**Work order**
Some entries follow. Reproduce exactly the lines starting at the one with "Given: Open the tags icon with red badge" and stopping after the one with "Screen dimensions: 1283x952".

**Records for this exercise**
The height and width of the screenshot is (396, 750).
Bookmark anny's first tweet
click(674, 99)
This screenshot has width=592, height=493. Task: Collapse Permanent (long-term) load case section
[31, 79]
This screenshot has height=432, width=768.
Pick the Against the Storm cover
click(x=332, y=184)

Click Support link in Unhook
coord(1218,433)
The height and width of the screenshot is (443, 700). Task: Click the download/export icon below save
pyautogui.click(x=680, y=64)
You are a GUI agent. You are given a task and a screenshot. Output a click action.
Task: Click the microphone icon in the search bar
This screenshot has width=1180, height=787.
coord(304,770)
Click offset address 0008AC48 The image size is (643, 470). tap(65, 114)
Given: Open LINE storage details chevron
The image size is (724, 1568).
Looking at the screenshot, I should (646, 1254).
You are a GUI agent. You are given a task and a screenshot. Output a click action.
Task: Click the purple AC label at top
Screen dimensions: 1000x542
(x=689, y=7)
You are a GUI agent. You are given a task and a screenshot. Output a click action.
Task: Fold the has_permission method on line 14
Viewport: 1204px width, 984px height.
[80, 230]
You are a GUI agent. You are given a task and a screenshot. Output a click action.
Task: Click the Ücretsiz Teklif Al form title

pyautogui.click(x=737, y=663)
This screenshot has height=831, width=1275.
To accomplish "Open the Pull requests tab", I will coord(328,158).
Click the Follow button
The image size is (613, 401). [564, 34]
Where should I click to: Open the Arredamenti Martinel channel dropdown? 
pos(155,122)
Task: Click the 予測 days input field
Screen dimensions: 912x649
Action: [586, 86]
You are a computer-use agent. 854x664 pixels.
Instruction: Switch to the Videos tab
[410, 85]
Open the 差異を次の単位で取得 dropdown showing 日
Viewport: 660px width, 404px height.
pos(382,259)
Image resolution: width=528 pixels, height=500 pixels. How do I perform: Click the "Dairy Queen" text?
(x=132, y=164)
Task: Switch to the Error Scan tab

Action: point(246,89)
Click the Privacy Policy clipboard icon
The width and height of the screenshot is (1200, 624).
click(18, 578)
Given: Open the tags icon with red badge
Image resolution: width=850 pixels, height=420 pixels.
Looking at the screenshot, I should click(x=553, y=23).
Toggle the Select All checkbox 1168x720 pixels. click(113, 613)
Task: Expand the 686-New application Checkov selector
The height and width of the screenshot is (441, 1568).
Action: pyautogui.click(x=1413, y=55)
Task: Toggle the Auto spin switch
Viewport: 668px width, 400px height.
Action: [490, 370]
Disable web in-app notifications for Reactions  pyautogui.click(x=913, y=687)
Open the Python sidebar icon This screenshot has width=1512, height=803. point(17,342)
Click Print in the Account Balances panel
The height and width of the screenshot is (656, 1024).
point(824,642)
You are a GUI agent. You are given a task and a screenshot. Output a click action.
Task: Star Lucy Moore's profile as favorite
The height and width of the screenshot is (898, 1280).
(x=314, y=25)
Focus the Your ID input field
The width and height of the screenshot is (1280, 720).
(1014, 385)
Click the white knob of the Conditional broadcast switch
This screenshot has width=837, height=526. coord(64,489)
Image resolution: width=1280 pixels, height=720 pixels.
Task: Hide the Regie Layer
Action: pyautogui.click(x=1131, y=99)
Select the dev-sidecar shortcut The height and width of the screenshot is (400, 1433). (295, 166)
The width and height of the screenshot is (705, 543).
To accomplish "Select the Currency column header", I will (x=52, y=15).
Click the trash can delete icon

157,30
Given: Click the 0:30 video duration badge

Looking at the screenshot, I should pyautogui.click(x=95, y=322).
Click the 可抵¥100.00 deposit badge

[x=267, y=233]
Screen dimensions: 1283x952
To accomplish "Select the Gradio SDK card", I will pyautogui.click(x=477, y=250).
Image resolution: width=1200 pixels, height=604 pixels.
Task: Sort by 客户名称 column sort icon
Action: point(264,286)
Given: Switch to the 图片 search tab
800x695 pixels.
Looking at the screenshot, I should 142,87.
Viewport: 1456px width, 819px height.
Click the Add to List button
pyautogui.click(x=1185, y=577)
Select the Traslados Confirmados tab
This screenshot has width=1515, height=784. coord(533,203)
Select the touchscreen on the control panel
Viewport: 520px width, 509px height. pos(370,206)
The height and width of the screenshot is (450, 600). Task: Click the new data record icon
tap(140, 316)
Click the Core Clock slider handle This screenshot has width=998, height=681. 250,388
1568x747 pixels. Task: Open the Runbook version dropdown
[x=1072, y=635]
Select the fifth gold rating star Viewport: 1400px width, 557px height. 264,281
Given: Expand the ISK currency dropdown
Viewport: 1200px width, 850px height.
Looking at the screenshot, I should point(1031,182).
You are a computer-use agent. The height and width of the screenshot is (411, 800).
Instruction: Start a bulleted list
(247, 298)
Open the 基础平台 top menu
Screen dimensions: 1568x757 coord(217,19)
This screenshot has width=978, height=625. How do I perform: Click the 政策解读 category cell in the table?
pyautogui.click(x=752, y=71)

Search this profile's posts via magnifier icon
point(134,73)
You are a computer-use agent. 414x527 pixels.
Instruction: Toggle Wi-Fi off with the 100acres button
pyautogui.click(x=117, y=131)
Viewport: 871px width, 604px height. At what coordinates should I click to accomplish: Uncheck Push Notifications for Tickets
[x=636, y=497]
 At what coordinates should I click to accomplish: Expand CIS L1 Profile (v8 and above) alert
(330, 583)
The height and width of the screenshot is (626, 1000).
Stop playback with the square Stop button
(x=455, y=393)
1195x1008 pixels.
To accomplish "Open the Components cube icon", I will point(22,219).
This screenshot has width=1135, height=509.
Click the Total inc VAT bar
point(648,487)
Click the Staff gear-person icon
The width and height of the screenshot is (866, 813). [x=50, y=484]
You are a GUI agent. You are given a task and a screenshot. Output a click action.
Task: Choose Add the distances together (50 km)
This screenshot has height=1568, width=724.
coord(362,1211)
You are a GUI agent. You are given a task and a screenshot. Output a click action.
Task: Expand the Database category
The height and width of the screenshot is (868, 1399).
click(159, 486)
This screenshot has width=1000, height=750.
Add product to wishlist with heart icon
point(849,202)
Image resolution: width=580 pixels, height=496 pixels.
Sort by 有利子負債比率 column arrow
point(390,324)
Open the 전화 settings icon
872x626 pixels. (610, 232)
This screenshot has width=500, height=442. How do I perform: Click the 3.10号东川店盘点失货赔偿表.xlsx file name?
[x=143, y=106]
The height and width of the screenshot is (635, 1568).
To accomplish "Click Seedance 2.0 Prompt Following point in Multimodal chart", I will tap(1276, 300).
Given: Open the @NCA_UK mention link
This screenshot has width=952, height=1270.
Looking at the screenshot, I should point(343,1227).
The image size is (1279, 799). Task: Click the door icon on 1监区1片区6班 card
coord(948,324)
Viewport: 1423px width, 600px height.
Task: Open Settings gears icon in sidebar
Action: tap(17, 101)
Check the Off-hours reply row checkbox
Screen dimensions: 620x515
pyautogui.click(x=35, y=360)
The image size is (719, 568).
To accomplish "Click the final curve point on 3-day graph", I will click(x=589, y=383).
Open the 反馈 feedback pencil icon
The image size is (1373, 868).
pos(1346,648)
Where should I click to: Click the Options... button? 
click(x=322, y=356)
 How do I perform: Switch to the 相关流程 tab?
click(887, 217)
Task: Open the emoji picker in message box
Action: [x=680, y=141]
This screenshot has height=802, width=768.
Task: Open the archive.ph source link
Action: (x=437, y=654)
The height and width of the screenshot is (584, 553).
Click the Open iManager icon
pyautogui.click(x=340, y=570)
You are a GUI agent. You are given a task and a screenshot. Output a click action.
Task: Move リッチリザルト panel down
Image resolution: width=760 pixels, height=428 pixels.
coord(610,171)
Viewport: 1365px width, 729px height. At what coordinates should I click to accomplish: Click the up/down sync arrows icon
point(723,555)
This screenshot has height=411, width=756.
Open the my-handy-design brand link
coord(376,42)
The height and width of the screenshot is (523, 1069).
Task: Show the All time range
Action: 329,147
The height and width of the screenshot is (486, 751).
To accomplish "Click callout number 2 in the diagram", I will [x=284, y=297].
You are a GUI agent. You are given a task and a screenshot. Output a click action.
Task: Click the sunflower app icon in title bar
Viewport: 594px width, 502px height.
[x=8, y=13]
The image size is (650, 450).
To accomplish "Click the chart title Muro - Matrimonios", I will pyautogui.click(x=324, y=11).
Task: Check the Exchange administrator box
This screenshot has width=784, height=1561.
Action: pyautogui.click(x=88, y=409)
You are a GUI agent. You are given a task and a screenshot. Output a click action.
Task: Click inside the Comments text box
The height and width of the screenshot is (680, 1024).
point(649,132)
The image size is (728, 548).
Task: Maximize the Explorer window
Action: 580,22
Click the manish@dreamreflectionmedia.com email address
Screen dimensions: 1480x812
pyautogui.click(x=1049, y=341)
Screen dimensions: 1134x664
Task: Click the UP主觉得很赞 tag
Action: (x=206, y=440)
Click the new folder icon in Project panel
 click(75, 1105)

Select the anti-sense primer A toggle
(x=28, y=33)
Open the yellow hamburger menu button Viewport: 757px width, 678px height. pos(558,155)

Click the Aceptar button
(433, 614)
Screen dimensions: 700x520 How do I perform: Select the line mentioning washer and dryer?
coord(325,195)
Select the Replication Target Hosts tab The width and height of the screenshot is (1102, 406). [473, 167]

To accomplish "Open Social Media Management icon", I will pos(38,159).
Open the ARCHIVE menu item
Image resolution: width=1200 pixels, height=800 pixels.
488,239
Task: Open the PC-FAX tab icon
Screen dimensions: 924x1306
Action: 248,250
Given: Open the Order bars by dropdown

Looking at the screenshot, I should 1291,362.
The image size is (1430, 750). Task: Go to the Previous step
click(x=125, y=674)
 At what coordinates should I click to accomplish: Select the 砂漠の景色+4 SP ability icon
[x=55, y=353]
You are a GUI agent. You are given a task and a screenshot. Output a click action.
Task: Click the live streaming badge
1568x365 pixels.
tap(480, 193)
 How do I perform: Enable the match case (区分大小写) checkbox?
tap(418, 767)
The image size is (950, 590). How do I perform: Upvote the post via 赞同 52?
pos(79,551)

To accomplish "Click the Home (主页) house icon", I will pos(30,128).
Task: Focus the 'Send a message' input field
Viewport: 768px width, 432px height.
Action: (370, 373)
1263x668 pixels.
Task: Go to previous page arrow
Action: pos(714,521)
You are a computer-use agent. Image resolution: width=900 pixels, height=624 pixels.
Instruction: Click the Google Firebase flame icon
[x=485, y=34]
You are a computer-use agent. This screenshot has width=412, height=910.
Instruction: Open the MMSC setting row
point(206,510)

**Answer space**
Given: Open the tags icon with red badge
Image resolution: width=850 pixels, height=420 pixels.
Looking at the screenshot, I should click(x=553, y=23).
Toggle the Select All checkbox 1168x720 pixels. click(113, 613)
Task: Expand the 686-New application Checkov selector
The height and width of the screenshot is (441, 1568).
Action: pyautogui.click(x=1413, y=55)
Task: Toggle the Auto spin switch
Viewport: 668px width, 400px height.
Action: [490, 370]
Disable web in-app notifications for Reactions  pyautogui.click(x=913, y=687)
Open the Python sidebar icon This screenshot has width=1512, height=803. point(17,342)
Click Print in the Account Balances panel
The height and width of the screenshot is (656, 1024).
point(824,642)
You are a GUI agent. You are given a task and a screenshot. Output a click action.
Task: Star Lucy Moore's profile as favorite
The height and width of the screenshot is (898, 1280).
(x=314, y=25)
Focus the Your ID input field
The width and height of the screenshot is (1280, 720).
(1014, 385)
Click the white knob of the Conditional broadcast switch
This screenshot has width=837, height=526. coord(64,489)
Image resolution: width=1280 pixels, height=720 pixels.
Task: Hide the Regie Layer
Action: pyautogui.click(x=1131, y=99)
Select the dev-sidecar shortcut The height and width of the screenshot is (400, 1433). (295, 166)
The width and height of the screenshot is (705, 543).
To accomplish "Select the Currency column header", I will (x=52, y=15).
Click the trash can delete icon

157,30
Given: Click the 0:30 video duration badge

Looking at the screenshot, I should pyautogui.click(x=95, y=322).
Click the 可抵¥100.00 deposit badge

[x=267, y=233]
Screen dimensions: 1283x952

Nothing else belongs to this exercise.